Are some people just naturally better at life than others? Were they born into better circumstances and opportunity or did they simply do more with what they were given? Does it matter how hard I work or will I always fall short of what I see?

I believe the answer to any of these questions could be yes — yes, some people are better at life than others, some are more talented and gifted, some are born into better circumstances and with that have more opportunity readily available to them. Though it’s hard to swallow, life really is not fair.

But still, there are plenty of examples of people who had nothing going for them and managed to make something of their life anyway. Sometimes the most successful people are those who’ve had to fight the hardest for what they want. So why do I flounder in comparison to those around me? Why are some women so capable and I always feel like I’m drowning in half the water they manage to swim in? 20181019_131947.jpg

Sometimes I don’t like the conclusions my puzzling reaches. But sometimes, when you’ve thought something out to all its various ends, you have to accept hard answers you might not like and one part of that for me is accepting this:

You’re not where you want to be because you’ve wasted a lot of time. 

You quit as quickly as you start. 

You’d rather plan and dream and begin than work and continue and finish. 

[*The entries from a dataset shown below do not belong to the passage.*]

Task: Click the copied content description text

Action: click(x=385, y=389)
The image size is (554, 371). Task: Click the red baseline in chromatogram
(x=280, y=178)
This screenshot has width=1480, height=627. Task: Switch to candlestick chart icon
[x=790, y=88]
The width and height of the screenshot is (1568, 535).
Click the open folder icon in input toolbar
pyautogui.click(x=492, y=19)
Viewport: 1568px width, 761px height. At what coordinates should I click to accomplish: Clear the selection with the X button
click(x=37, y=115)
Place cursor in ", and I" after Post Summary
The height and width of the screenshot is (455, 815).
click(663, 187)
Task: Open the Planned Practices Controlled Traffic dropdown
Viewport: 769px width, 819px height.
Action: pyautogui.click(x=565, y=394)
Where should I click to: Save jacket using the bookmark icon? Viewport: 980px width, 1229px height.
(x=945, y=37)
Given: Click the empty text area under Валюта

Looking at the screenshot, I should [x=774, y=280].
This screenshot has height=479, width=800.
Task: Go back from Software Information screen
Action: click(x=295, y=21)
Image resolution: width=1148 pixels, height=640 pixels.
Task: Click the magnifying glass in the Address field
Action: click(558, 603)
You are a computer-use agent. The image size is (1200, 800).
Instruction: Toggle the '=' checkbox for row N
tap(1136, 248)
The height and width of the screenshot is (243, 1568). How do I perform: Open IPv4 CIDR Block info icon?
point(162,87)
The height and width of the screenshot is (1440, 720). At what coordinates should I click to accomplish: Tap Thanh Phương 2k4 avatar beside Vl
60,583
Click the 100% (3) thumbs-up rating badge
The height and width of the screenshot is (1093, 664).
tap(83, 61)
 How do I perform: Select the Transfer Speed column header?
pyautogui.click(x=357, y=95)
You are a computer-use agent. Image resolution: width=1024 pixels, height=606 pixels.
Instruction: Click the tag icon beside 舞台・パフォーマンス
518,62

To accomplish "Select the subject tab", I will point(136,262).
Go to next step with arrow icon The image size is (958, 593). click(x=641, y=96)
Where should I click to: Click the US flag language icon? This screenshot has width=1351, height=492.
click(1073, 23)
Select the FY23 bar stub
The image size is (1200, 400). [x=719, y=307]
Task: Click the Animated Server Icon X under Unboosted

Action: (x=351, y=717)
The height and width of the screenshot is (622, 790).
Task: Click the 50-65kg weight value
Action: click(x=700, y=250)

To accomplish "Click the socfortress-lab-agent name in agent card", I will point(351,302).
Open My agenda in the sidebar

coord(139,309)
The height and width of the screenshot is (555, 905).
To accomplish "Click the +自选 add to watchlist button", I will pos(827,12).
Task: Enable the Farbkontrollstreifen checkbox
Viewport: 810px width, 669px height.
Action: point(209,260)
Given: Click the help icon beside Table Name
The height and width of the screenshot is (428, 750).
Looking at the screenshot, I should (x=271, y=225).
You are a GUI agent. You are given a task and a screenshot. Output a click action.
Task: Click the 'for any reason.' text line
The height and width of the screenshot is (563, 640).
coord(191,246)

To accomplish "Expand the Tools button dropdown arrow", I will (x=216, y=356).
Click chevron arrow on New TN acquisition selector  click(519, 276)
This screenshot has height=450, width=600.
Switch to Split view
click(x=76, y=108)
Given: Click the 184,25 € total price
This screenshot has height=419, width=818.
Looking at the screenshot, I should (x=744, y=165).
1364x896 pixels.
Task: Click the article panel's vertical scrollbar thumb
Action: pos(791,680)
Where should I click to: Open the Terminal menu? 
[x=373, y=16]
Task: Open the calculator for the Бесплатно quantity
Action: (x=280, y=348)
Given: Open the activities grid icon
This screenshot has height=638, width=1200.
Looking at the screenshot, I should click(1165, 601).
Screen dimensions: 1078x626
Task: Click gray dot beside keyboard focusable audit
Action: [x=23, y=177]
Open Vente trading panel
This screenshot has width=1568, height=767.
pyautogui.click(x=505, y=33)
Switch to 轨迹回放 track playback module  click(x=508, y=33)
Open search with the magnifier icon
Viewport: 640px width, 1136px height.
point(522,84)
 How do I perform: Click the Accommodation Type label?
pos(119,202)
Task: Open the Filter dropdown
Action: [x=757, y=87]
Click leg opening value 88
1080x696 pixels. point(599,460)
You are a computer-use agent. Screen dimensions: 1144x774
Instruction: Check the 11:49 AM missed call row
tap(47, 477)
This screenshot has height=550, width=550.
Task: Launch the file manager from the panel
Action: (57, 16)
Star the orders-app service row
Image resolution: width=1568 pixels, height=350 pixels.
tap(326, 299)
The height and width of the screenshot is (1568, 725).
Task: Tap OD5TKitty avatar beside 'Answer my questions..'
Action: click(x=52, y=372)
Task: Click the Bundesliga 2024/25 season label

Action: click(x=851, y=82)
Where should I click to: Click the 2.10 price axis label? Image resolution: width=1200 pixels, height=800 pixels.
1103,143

I was hoping for a different answer — like maybe one that didn’t lay the responsibility so squarely on my drooping shoulders. But here we are, puzzle solved and I’m the missing link to much of my own happiness and success.

Now don’t get me wrong — I don’t intend to leave God out of the equation and I don’t mean to say that my happiness and success are completely in my hands or the highest aim in my life regardless. Sometimes, you can be doing everything God is asking you to do by his grace and help and the road is still hard and the answer is still no. We grow by this and we get to find out if our relationship with God is actually with a genie who grants our wishes or a sovereign, loving God who has our best interest and his own glory at heart.

What I am saying is this: sometimes we are responsible for our own failures. We reap what we sow and sometimes that means a lean harvest. That’s kind of where I’m at right now and it’s a sobering reality to look in the eyes.

When you plant something, you don’t get to harvest fruit right away. Nothing blossoms or blooms and you are asked to trust that that seemingly dead seed splitting apart in the soil — hidden and unsure — is actually putting down lively roots that will bring forth life and beauty we can taste and see above ground.

I’m the kind of person who likes to go to the store and look at all the colorful images on the seed packets and dream about how they might look in my garden. I buy the seeds and draw up a plan for where the garden will be and probably post something on social media about this inspiring little endeavor.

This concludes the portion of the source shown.